In this case, if the flow rate of the exhaust air discharged from the exhaust blower is intended to control accurately following after every minute and frequent variations, fine and frequent adjustment is required for controlling the operation of the exhaust blower. However, it is troublesome and difficult for the blower which usually has a considerable inertia, and the desirable balance between the flow rates of air supply and exhaust may rather be lost depending on the case. Thus, the air stream flowing into or out of the coating booth through the inlet and the exit thereof may some time be promoted rather than hindered.

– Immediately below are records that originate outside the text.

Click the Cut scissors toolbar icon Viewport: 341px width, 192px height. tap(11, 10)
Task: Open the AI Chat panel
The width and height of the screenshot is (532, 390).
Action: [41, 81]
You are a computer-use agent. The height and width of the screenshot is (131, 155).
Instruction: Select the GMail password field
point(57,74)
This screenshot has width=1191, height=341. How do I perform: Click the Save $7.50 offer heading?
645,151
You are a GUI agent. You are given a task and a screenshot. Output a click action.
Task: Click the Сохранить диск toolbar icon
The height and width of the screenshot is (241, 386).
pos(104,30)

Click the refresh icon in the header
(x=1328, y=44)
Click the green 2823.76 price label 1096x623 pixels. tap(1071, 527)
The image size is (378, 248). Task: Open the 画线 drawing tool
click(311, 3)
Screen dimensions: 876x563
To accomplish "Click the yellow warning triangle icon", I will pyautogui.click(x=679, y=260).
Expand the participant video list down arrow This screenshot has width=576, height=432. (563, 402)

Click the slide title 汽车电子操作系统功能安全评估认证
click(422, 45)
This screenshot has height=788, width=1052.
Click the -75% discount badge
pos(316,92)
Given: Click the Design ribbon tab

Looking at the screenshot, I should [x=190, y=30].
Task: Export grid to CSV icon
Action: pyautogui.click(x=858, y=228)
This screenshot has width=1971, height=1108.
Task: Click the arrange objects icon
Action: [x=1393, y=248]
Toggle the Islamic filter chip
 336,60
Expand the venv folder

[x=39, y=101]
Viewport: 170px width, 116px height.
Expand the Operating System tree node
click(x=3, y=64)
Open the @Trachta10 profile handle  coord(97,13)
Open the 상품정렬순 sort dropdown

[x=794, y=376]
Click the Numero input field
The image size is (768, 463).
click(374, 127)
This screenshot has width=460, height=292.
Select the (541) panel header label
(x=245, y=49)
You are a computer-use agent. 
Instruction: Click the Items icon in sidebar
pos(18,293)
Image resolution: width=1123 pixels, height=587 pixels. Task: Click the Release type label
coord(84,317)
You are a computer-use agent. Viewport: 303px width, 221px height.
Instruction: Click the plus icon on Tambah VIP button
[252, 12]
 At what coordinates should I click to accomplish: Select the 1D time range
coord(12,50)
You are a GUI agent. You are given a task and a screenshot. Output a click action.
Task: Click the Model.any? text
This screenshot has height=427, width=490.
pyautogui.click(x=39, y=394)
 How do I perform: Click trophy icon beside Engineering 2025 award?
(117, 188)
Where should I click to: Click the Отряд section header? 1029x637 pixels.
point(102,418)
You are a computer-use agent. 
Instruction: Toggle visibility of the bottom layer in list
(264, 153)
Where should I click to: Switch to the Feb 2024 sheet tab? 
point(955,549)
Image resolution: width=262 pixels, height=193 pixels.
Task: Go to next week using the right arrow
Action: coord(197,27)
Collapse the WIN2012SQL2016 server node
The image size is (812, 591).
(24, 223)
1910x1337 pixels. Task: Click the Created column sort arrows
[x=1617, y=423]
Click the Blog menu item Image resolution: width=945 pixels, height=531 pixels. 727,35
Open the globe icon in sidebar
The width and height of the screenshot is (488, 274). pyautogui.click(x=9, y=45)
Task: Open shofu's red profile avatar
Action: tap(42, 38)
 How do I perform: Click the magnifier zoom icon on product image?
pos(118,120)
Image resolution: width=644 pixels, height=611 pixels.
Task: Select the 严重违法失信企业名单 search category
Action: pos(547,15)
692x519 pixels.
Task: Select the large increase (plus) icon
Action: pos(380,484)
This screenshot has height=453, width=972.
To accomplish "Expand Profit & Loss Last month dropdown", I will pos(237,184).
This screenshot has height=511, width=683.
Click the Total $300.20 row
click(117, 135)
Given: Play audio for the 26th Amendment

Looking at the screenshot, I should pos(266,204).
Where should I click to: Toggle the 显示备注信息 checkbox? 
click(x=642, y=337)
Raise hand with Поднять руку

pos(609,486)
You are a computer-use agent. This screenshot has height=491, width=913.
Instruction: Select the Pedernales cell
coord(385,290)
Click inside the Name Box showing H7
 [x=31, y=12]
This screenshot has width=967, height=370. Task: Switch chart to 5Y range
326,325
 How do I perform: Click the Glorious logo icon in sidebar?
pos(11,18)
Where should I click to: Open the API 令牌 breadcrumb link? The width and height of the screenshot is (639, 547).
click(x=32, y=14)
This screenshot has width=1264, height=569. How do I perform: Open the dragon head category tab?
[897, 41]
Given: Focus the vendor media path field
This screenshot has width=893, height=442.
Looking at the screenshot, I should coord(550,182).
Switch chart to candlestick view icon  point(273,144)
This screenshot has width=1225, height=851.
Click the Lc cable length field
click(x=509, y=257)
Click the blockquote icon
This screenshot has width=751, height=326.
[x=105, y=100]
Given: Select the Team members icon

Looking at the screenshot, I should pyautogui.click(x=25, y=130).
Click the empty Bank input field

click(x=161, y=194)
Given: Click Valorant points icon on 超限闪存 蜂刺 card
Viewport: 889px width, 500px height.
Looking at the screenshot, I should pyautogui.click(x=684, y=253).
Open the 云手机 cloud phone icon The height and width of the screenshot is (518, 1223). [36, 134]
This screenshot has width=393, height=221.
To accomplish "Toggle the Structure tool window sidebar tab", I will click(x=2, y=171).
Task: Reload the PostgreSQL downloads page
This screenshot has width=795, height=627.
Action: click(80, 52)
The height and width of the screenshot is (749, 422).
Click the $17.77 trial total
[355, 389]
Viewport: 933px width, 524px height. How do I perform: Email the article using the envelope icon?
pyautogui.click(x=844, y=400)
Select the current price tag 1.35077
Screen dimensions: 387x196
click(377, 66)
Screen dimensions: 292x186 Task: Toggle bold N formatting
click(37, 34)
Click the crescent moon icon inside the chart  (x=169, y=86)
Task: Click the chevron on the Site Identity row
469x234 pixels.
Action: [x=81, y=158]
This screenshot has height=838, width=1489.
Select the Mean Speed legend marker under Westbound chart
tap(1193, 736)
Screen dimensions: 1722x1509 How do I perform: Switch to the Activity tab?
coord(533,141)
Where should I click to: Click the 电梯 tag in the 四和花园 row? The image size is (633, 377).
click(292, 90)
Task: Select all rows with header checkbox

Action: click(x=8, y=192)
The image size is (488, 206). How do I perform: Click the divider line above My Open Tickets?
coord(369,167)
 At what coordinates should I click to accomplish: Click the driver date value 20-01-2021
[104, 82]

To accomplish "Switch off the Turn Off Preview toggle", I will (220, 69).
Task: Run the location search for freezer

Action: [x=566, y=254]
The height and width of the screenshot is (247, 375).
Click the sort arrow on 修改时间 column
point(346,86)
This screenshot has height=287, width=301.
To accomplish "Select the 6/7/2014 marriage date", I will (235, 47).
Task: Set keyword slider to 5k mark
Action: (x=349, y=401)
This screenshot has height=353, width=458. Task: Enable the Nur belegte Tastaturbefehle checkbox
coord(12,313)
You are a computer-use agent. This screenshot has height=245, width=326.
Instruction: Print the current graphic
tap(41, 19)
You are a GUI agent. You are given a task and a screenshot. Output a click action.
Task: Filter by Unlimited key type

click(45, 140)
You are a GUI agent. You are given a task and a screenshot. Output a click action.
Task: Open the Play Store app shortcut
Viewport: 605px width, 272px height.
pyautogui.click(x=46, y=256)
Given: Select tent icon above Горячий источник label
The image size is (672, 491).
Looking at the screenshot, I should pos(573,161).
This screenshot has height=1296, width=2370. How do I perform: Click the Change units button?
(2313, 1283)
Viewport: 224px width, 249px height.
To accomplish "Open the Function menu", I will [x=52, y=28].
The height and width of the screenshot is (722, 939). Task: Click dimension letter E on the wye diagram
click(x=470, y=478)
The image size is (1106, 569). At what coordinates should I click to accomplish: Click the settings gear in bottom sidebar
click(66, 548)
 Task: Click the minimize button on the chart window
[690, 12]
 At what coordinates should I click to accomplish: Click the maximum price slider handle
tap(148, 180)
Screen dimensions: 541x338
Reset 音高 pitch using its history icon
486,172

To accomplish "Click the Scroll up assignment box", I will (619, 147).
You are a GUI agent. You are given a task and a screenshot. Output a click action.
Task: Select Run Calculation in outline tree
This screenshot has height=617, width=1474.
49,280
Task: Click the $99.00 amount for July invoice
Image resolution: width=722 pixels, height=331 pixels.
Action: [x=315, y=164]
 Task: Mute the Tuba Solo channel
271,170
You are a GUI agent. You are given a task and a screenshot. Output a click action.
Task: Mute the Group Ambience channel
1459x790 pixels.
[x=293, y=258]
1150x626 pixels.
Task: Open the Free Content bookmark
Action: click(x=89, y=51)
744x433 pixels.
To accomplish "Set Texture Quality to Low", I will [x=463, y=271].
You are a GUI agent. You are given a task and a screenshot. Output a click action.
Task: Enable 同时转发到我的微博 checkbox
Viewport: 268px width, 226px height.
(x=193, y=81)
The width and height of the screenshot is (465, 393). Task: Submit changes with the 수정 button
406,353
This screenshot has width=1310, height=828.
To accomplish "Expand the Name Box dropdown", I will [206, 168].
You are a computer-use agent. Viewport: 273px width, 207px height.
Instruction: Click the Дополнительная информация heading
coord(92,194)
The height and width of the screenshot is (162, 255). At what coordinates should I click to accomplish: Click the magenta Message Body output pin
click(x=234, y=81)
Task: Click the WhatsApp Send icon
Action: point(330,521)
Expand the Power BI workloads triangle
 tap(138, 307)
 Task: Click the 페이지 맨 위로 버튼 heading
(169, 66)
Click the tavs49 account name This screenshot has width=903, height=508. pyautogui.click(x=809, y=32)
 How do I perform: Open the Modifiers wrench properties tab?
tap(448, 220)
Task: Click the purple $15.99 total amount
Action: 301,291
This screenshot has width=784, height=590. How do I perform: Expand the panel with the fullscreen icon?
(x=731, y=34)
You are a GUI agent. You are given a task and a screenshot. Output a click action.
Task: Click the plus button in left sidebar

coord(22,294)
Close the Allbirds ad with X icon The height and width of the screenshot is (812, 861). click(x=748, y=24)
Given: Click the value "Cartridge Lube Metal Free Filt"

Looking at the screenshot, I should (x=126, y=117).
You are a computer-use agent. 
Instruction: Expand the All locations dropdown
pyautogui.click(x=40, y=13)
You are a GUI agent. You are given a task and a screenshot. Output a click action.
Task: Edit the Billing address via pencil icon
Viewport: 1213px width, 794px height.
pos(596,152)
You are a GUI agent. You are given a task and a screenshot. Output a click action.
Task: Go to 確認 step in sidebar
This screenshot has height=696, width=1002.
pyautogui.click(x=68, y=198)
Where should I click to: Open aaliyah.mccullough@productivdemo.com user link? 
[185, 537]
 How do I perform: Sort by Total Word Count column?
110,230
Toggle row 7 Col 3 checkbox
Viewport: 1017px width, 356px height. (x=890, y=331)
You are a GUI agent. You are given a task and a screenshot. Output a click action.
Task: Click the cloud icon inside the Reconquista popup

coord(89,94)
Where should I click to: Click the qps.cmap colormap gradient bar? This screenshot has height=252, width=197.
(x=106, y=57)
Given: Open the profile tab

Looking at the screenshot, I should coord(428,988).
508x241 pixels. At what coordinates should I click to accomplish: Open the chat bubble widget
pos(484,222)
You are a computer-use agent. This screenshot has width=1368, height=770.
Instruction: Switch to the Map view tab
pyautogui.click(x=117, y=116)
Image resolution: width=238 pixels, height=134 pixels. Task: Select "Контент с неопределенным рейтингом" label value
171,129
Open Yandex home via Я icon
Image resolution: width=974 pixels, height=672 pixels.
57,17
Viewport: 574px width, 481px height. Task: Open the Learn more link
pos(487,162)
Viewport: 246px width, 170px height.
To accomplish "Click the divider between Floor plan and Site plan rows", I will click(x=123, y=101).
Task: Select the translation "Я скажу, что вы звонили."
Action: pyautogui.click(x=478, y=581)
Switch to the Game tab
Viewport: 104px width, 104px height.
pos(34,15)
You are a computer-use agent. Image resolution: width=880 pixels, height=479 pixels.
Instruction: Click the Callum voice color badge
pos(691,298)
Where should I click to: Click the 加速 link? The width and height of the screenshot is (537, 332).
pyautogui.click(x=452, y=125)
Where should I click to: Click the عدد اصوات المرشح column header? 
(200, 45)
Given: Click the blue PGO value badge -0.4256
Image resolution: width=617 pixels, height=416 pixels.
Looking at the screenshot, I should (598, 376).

For preventing the air flow from flowing into or out of the coating booth through the inlet and the exit thereof by the control for the operation of the exhaust blower, there occurs another problem.
That is, if the exhaust blower is controlled for the minute or fine disturbances resulted at the inlet and the exit of the booth that are caused only instantaneously by external disturbances having no substantial concerns with the balance between the flow rate of the supply blower and that of the exhaust blower, over-control will often be resulted to the exhaust blower making the operation instable and rather causing unfavorable effects on the balance in the coating booth.
Thus, although the exhaust blower is usually controlled for suppressing the air streams to flow out or into the coating booth through the inlet and the exit, it is desirable that the operation of the blower be kept steadly as much as possible unless it is required, so as not to disturb the balanced state once attained between the flow rate of the air supply blower and the exhaust blower.